In its internal disciplinary hearing, Globeflight Worldwide Express found Namhla Ngcwenga guilty of using a racial language and axed her.

Said in isiXhosa, Ngcwenga’s utterances directly translated to “abelungu (white people) do not want to pay us and want to fire us”.

As heard in a voice clip Globeflight obtained, Ngcwenga further stated: “We are nicely being dismissed. This is a company of white people and you know white people do whatever they want to do in their company.”

Ngcwenga, who was employed as proof of delivery supervisor at Globeflight, took the matter to review at the National Bargaining Council for the Road Freight and Logistics Industry and triumphed.

She denied that labelling white people as abelungu was racist or derogatory. Bargaining council commissioner Gail McEwan ruled in her favour.

“Having done some research with my Xhosa-speaking colleagues I established that the word is not necessarily always derogatory,” McEwan said in her ruling.

Globeflight has now approached the Labour Court in a bid to have McEwan’s award set aside. The group cited McEwan as a second respondent in its application, but largely as a formality.

The application, which Ngcwenga and her union the National Transport Movement opposed, was heard at the Cape Town Labour Court last week. The parties now await judgment.

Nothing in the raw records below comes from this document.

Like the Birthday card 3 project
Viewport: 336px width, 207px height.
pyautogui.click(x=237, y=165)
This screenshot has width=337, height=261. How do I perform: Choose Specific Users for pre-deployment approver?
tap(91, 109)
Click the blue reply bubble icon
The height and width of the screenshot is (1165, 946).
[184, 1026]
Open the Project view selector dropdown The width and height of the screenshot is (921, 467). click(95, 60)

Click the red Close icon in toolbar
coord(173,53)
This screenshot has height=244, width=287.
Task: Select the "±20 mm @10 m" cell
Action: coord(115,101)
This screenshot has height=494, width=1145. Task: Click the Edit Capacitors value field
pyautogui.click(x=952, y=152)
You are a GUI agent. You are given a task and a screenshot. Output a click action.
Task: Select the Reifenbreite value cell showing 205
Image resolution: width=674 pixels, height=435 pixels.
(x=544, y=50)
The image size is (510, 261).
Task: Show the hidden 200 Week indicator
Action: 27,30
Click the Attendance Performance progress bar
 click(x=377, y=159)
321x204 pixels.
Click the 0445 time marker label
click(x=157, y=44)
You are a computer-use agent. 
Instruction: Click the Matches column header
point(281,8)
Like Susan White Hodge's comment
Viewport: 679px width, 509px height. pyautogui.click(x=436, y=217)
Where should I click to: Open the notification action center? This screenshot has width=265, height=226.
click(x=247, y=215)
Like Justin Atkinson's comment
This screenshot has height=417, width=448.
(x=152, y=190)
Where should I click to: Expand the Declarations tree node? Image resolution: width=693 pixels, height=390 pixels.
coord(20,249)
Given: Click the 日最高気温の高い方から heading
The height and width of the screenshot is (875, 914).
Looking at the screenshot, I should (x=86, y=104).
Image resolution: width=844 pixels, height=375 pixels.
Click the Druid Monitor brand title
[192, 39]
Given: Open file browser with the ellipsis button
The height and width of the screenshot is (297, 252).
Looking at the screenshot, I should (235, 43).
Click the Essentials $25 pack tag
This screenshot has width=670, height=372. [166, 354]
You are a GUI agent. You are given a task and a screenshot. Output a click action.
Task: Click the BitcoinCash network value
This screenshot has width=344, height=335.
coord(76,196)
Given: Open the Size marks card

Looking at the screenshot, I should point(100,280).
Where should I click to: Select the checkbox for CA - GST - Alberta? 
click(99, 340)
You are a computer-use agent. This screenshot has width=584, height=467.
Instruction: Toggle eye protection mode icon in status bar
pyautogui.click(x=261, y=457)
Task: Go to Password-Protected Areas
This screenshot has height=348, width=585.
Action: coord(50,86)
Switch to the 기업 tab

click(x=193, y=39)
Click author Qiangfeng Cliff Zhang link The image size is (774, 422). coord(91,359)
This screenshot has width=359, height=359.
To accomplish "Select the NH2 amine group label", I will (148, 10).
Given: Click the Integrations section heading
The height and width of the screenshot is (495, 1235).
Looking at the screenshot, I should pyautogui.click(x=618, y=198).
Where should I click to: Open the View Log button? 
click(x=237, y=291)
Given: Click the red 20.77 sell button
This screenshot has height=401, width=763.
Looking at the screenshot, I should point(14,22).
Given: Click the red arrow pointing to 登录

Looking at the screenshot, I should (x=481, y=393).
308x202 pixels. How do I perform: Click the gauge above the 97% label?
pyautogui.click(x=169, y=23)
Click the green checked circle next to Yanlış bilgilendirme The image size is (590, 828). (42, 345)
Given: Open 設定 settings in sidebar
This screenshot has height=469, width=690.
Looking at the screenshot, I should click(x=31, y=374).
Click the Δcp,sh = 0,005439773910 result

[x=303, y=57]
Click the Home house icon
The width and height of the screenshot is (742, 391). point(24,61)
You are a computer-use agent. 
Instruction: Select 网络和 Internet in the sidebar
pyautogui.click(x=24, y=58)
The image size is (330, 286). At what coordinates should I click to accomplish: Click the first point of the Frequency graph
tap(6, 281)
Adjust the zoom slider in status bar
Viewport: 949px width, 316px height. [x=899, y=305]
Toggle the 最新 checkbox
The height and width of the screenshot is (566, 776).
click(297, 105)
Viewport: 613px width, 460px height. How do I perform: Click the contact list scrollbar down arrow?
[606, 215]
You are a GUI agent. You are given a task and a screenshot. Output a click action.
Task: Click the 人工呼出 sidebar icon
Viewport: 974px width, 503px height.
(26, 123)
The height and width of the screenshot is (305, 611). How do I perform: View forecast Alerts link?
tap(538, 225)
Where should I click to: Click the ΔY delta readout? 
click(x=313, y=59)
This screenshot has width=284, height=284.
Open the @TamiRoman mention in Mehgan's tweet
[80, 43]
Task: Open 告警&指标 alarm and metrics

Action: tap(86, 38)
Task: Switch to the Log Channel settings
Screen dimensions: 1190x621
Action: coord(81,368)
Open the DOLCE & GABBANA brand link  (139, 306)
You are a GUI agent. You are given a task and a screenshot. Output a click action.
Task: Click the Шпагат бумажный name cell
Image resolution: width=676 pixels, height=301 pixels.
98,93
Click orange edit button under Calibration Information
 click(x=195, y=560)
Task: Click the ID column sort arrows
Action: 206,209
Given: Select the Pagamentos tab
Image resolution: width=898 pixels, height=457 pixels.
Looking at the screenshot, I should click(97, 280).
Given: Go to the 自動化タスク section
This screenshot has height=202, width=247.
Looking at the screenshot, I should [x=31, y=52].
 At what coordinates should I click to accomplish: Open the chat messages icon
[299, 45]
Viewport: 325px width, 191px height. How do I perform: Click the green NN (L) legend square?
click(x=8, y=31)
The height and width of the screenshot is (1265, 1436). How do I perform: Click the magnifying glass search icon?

The Star obtained papers deposed before the court. Globeflight argued that McEwan’s finding was “unlawful, irrational and unreasonable and stands to be reviewed and set aside”.

In Globeflight’s heads of argument, Joburg-based advocate Smanga Sethene said McEwan “failed to properly consider the context of the remarks that Ngcwenga made”.

This context was that the remarks were said in anger to a union official, Sethene said.

He maintained that McEwan would have found the remarks racist if she “properly” considered the context.

“The Second Respondent failed to consider the racist connotation and untruthfulness of the impugned remarks,” said Sethene in the court papers.

“Further, the Second Respondent failed to consider that Ngcwenga was a shop-steward who plays a crucial role as a link between the employee and employer.

“The Second Respondent also failed to consider that the impugned racist remarks were not uttered in jest but in anger directed at the managers of the employer or employer itself.”

Sethene drew parallels between this case and that of Meyer Bester, whose “swart man” (black man) utterance was declared racist and derogatory by the Constitutional Court.

Enraged over a parking spot at Rustenburg Platinum Mines in 2013, Bester uttered the words “verwyder daardie swart man se voertuig”. These translated to “remove that black man’s vehicle”.

Sethene said the apex court’s 2018 judgment in the Bester matter was clear that even a “seemingly neutral language may be offensive and constitute racism depending on the context and the intention of the speaker”.

“In sum, the context matters most and the Second Respondent has disregarded even the guidelines that the apex court articulated in Bester judgment.”